#### [To do]
Gather every line of the records that contains the word "toolbar" and copy each one out in full.

#### [Data lines]
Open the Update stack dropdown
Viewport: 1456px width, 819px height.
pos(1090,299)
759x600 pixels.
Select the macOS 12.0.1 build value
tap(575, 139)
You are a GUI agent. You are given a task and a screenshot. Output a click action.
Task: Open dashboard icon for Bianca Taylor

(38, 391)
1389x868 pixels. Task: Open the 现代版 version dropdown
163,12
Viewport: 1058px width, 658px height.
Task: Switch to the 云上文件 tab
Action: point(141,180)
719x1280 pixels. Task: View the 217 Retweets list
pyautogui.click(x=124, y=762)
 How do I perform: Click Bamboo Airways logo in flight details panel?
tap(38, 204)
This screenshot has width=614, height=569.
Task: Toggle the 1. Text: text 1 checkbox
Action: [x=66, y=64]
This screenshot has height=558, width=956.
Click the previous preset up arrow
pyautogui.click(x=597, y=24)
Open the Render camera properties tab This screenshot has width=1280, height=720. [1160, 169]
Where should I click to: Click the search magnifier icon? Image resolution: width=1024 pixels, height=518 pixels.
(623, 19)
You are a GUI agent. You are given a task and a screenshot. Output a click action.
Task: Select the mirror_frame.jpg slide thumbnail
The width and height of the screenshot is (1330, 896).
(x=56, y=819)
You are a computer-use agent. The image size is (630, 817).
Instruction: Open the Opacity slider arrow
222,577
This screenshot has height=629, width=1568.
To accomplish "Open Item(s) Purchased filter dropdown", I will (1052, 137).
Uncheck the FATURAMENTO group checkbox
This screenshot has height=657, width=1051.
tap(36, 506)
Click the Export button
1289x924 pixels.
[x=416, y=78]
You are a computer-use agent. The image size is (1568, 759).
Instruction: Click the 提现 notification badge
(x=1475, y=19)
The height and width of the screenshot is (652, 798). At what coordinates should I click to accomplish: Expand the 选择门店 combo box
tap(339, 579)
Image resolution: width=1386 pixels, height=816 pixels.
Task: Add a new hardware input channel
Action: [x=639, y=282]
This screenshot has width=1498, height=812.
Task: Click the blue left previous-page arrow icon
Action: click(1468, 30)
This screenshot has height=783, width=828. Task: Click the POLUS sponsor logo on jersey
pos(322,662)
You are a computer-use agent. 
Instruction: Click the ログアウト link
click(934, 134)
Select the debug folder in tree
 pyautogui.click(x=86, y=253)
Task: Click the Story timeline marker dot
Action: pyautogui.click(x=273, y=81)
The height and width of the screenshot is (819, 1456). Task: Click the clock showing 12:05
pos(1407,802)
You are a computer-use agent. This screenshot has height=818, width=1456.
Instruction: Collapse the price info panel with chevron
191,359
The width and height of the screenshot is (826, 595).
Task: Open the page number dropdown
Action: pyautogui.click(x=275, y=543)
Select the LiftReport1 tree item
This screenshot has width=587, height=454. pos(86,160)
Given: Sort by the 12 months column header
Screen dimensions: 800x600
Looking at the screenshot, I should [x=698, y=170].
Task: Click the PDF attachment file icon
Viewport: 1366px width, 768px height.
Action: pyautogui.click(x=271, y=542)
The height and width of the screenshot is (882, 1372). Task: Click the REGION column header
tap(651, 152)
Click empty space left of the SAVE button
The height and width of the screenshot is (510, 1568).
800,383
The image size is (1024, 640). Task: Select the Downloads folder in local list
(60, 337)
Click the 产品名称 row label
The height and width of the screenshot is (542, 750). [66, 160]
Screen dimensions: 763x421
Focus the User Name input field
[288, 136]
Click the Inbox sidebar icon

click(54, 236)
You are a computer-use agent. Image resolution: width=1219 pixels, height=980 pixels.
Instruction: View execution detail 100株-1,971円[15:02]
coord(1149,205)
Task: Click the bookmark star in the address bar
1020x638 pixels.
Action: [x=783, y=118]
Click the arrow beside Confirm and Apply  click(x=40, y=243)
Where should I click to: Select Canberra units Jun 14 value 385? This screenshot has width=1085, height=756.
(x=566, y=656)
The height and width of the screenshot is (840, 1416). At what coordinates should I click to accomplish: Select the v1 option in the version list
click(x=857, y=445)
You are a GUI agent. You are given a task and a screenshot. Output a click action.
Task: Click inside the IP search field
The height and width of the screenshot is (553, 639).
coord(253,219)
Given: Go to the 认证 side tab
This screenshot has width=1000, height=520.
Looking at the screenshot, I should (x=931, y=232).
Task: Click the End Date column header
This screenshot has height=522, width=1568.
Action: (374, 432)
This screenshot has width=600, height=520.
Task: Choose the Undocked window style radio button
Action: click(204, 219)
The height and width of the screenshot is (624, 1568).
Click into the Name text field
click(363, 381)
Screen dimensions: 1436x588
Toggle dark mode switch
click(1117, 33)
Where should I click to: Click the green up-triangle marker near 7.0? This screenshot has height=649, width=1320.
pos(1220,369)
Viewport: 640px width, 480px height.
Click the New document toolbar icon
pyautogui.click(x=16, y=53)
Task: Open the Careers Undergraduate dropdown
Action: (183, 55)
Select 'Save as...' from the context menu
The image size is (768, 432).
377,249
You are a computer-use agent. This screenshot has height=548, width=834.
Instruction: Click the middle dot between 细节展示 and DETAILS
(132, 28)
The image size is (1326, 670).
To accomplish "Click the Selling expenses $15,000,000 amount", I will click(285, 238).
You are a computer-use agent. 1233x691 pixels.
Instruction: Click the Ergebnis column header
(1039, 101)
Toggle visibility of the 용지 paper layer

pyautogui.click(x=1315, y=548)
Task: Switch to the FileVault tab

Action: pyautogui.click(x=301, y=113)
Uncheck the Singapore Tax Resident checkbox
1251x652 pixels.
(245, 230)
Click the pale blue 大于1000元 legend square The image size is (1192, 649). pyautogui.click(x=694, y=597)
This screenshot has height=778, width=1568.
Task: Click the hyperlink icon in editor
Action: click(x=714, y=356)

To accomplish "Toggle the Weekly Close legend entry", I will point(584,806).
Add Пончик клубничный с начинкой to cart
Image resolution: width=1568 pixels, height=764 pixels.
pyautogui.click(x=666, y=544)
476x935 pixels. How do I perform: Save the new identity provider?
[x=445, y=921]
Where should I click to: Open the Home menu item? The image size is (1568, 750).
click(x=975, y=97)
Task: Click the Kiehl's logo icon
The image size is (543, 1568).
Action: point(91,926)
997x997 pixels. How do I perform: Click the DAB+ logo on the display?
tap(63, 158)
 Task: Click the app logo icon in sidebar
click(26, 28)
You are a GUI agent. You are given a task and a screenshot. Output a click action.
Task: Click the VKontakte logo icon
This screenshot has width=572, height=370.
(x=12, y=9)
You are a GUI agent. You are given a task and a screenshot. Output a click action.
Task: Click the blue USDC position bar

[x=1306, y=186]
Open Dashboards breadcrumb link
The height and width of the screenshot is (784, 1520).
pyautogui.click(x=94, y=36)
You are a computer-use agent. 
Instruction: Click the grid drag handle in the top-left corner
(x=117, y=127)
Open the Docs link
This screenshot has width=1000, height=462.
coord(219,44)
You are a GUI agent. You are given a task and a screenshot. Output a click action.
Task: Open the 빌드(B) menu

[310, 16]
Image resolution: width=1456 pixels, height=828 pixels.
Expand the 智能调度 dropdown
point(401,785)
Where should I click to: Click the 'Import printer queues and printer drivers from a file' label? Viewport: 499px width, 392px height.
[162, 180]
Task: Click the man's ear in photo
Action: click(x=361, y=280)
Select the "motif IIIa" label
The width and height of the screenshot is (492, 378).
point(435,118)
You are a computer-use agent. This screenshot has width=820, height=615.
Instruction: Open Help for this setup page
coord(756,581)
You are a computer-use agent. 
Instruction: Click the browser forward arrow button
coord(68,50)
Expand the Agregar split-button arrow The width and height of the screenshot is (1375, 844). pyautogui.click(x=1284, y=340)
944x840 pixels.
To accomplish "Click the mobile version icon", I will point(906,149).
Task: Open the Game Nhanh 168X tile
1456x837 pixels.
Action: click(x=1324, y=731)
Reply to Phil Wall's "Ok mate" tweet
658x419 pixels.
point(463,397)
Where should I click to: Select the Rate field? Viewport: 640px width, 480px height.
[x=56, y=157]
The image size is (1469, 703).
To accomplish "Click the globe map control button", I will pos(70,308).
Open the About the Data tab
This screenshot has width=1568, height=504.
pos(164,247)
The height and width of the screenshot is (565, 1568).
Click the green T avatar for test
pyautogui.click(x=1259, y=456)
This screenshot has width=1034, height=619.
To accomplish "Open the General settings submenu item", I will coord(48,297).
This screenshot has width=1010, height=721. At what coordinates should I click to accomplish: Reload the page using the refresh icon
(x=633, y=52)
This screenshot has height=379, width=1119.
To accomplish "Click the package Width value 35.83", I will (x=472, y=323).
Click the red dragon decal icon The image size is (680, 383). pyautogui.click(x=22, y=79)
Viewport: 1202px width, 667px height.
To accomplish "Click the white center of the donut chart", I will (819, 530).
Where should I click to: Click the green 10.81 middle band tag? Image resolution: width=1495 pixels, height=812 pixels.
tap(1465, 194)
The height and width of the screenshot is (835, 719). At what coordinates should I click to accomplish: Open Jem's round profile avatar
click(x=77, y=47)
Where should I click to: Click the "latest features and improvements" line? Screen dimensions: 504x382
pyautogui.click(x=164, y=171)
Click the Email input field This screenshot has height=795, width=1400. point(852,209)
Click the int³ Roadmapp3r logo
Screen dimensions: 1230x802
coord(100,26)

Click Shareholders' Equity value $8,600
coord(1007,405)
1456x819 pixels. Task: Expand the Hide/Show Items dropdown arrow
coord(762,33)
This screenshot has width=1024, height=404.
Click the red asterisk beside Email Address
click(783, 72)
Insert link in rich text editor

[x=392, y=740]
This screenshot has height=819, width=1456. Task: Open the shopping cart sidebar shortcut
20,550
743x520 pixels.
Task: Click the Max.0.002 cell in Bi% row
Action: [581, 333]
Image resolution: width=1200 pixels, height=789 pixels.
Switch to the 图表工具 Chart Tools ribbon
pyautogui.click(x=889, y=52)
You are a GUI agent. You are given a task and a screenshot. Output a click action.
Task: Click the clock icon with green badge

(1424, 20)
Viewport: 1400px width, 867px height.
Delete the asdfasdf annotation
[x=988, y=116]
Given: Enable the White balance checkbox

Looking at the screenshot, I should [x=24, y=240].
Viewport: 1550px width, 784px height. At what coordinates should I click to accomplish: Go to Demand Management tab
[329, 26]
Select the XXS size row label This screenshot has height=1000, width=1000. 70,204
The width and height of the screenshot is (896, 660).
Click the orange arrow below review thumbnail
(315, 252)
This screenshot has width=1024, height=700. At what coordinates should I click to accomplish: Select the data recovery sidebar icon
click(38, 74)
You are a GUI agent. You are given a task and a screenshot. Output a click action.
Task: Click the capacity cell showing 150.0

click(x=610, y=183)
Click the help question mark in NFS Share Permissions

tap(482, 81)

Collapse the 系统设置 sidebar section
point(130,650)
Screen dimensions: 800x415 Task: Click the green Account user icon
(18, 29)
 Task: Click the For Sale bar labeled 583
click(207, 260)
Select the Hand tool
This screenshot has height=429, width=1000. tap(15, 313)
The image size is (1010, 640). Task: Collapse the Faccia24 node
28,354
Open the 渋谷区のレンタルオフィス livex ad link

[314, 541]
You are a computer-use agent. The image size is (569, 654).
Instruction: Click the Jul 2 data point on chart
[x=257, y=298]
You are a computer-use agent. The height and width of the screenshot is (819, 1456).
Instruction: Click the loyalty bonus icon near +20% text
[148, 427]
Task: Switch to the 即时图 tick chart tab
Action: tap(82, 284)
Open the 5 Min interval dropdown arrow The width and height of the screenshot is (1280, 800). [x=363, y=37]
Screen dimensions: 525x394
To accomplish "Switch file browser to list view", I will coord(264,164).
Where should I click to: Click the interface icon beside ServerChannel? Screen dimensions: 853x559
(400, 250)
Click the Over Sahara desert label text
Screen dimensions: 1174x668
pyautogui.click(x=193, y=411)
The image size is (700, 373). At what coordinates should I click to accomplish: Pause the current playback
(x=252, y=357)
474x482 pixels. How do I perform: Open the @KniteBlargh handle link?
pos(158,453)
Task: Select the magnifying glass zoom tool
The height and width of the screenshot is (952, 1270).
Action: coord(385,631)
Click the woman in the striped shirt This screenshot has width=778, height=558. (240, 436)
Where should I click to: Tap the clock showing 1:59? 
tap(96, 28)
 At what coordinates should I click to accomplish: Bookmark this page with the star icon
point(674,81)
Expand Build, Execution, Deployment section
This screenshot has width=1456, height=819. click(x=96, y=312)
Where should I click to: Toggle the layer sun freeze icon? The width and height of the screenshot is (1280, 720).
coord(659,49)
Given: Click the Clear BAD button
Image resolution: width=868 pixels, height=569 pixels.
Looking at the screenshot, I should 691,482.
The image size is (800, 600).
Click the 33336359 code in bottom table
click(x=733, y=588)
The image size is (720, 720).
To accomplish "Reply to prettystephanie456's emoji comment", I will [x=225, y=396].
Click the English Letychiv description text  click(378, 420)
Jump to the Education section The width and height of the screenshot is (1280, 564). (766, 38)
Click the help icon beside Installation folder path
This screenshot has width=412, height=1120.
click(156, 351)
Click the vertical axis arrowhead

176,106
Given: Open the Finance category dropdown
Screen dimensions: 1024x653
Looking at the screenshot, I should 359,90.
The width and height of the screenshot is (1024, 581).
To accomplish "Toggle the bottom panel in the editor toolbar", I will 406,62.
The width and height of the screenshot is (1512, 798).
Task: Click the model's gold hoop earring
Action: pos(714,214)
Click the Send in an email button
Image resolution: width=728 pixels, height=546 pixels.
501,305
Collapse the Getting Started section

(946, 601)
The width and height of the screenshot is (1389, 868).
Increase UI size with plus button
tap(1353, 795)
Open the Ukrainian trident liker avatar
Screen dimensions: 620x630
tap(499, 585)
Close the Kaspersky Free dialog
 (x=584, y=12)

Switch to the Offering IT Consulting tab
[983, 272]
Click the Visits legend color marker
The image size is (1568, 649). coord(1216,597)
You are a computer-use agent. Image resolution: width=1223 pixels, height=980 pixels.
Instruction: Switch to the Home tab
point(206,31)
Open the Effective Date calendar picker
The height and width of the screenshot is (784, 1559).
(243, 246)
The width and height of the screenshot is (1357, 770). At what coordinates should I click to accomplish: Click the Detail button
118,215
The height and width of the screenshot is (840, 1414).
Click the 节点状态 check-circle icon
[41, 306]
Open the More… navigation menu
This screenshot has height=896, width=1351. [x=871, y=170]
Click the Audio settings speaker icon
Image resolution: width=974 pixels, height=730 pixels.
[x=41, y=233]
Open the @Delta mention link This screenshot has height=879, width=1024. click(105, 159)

#### [The completed task]
Click the New document toolbar icon
To accomplish "Toggle the bottom panel in the editor toolbar", I will 406,62.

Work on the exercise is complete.